# Start of Passage given

03 June, 2011


BoJo and the Bendies

No, not a rare gay porn "arthouse movie", nor a deservedly obscure Indie band, but Boris Johnson's manifesto pledge to phase out articulated, or "bendy", buses in London. When bendy buses were introduced to London starting in 2002, there was the usual neophobic grumbling, but nothing too substantial until the months before the 2008 mayoral and GLA elections, when the Een Stannat launched an intensive campaign to (a) get rid of the bendies and (b) preserve the Routemaster which ran on some of the routes planned for bendification. The campaign was orchestrated by the Standard's then resident attack hack, Andrew Gilligan. My impression was and remains that this campaign was more a vehicle (no pun intended) to attack the then mayoral incumbent, Ken the Newtfucker, than a reflection of serious concerns about public transport.

So what was on the charge sheet against the bendies, according to the Standard's campaign?

1. Obstructive size and poor manœuvrability
2. Fewer seats
3. Prone to fare evasion

Of course any choice of bus is a compromise between competing requirements. The much fetishized Routemaster, manœuvrable, compact and seating 64 (RM variant) or 72 (RML variant) passengers, has the advantage where passengers undertake relatively long journeys with relatively small numbers getting on and off at most stops. They compare poorly, however, for short central journeys where standing may be acceptable or unavoidable, for significant extra standing capacity and rapid loading/unloading during intense peaks (they are certified for 5 standees only and getting on and off practically requires you to climb over standing passengers) and are completely useless for passengers with baby buggies or wheelchairs.

Clearly the manœuvrability issue is a major one, and the introduction of bendies onto London's tortuous and often narrow streets requires careful planning. But I really don't buy into the "Bendies Bad, Routemasters Good" oversimplification.

# End of Passage given
# Start of Records supplied

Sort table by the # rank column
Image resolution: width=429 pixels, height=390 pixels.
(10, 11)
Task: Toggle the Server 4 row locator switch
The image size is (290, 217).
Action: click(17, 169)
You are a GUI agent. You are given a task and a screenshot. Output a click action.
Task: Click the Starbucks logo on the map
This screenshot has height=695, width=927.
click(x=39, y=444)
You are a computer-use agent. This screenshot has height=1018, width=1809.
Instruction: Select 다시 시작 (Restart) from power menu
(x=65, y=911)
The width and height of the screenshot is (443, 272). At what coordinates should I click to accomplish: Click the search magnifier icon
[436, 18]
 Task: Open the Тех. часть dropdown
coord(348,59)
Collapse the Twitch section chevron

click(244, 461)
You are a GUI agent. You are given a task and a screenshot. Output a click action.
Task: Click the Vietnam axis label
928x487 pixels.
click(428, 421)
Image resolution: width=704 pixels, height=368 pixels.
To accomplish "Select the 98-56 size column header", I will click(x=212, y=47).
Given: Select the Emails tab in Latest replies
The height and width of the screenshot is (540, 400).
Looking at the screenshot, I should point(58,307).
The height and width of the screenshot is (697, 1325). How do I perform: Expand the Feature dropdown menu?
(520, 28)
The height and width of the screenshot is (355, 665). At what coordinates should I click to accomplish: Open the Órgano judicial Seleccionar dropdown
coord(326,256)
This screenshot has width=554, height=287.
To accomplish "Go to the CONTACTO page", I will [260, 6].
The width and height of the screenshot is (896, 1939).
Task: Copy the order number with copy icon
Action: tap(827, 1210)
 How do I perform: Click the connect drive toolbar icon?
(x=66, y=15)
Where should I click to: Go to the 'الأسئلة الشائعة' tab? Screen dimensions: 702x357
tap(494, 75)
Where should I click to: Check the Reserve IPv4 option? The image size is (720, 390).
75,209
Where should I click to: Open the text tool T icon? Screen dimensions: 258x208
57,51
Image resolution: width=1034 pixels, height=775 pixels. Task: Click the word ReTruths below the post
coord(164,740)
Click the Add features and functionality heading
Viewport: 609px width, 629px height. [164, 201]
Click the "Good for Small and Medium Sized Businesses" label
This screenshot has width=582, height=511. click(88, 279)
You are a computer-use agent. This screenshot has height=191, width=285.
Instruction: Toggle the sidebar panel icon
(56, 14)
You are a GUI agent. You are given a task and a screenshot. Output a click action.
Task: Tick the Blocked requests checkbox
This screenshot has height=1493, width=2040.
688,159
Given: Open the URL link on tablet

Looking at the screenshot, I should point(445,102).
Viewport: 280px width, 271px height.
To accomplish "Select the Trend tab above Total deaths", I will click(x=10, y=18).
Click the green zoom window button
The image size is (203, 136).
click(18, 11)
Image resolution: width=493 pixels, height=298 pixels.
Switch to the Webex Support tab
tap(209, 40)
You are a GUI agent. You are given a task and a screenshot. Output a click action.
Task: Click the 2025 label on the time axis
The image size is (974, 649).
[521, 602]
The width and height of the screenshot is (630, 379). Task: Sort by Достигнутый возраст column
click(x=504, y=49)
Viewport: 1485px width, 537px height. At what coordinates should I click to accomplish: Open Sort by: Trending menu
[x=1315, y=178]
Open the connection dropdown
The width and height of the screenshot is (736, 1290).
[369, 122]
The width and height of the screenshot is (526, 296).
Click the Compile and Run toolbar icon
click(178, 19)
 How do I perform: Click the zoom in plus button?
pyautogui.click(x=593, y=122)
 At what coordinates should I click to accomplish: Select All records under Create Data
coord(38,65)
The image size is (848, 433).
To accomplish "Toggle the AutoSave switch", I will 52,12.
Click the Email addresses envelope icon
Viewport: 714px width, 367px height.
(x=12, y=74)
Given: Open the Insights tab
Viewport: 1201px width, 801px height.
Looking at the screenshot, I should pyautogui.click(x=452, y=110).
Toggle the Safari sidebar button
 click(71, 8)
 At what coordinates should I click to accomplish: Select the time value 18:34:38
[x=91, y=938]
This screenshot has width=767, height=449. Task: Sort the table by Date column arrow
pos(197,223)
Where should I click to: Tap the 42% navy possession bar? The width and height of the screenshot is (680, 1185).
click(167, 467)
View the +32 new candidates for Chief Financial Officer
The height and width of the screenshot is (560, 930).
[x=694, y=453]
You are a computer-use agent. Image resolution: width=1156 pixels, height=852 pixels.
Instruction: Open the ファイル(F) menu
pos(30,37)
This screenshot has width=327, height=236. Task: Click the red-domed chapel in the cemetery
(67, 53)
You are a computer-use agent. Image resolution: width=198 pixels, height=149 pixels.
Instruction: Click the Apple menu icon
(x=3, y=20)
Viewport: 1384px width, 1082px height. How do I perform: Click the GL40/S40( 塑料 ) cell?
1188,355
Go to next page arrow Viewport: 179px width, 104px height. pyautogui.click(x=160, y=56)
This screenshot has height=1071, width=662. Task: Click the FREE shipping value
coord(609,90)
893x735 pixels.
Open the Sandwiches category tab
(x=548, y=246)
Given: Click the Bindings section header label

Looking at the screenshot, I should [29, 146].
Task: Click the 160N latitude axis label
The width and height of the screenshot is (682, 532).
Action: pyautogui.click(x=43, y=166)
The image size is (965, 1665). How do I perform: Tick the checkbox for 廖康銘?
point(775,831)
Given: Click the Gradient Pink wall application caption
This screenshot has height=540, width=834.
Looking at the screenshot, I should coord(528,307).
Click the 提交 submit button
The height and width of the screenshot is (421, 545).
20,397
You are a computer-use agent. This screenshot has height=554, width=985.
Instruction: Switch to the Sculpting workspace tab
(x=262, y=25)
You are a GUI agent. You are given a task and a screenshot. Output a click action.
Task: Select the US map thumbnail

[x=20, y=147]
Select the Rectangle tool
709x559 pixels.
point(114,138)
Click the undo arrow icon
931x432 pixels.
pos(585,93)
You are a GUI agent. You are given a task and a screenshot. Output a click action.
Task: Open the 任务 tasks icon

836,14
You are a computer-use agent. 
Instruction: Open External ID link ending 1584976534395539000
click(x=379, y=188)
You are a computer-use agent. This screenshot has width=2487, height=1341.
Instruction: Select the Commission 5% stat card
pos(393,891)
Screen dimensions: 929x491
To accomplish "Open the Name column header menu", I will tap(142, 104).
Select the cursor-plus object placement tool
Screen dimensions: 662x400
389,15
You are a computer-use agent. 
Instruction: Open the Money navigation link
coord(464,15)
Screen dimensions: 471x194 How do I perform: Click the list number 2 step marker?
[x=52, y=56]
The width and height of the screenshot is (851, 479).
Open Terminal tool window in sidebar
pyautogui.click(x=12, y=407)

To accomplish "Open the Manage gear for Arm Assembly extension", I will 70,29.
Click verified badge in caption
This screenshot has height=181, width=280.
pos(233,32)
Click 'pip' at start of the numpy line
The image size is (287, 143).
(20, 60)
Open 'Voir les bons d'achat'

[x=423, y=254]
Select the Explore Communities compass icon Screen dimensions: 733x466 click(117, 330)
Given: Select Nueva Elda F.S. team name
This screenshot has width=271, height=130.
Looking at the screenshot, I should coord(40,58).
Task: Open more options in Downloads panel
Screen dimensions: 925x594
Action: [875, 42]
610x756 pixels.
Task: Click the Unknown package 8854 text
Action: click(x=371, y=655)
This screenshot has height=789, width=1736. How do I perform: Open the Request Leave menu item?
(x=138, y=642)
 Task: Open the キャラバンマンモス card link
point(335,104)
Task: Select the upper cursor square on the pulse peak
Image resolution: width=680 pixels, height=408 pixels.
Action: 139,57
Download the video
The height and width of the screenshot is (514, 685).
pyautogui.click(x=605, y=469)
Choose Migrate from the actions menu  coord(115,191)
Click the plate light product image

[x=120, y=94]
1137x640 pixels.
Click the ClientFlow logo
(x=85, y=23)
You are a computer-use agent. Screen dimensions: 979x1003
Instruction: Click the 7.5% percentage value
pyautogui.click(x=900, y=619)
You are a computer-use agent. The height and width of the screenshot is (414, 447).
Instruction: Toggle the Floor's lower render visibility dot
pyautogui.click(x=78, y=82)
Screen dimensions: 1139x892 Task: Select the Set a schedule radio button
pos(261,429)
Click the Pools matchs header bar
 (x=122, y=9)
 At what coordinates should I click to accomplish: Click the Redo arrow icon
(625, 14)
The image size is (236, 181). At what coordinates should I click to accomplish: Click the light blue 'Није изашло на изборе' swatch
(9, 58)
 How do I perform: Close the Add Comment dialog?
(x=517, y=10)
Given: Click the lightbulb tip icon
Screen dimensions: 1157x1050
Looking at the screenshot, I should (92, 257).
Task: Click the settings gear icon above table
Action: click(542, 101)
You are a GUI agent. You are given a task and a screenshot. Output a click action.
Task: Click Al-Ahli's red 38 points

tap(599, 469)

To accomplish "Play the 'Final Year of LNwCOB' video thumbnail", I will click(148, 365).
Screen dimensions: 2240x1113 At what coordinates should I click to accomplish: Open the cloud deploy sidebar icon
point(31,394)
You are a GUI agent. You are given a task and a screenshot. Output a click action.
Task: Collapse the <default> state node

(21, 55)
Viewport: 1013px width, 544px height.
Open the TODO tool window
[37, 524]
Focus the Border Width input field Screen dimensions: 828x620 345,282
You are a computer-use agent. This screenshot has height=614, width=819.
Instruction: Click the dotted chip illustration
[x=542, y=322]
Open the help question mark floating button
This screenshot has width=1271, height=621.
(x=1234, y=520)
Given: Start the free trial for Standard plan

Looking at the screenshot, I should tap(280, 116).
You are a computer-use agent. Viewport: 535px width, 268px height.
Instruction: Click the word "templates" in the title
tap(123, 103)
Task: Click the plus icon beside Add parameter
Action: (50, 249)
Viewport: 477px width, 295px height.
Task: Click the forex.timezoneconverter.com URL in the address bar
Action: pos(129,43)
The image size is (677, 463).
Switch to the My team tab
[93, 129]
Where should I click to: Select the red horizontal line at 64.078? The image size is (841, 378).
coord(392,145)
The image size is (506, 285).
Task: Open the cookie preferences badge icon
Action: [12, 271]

# End of Records supplied

» Exercises to complete
a) Answer these about the post on London's bendy buses:
(i) In what year did bendy buses start being introduced to London?
(ii) Who orchestrated the Standard's campaign against them?
(iii) How many standees is the Routemaster certified for?
b) Put this sentence from the bendy bus post into Spanish: "Of course any choice of bus is a compromise between competing requirements."
c) Extend the post on London's bendy buses with a few sentences that pick up after its final line.
The records have no role in this work.

» Set of answers
a)
(i) 2002
(ii) Andrew Gilligan
(iii) 5

b) Por supuesto, cualquier elección de autobús es un compromiso entre requisitos contrapuestos.

c)
Now BoJo is a politician and when he found himself cornered into reacting to the Standard's campaign, I did expect that he would find a way of quietly dropping these useless promises after the election. Bugger me if he has not only made a start on replacing the bendies (at great expense) but also on prototyping his entirely pointless replacement Routemaster. Pointless because current legal and operational requirements require so many changes to the design that this overpriced red elephant turns out to be, in essence, a standard decker with an extra staircase and some extra curvy bits in nostalgic homage to the old design. Hardly worth all that moolah for such a travesty, was it BoJo?

Not that it matters. Sunny Hundal thinks that this flight of fantasy can be capitalized on next year to attack Boris and bring us bigots of the outer boroughs flocking back to Ken. Dream on, Sunny-ji. Us bigots remember Ken. Some of us have been around long enough to remember Ken when he was running the old GLC. Believe me, hell will freeze over before we vote for that tiresome rat-faced Marxist and his posse of freeloading cronies again.

So how has the Boris plan worked out in practice? Route 38 has replaced the bendy with a bog-standard modern double-decker. I am familiar only with the Islington - Victoria section of the route, where the bendy was perfectly fine in my experience. But I can't speak for the northern section towards Clapton. I defer to others on that one.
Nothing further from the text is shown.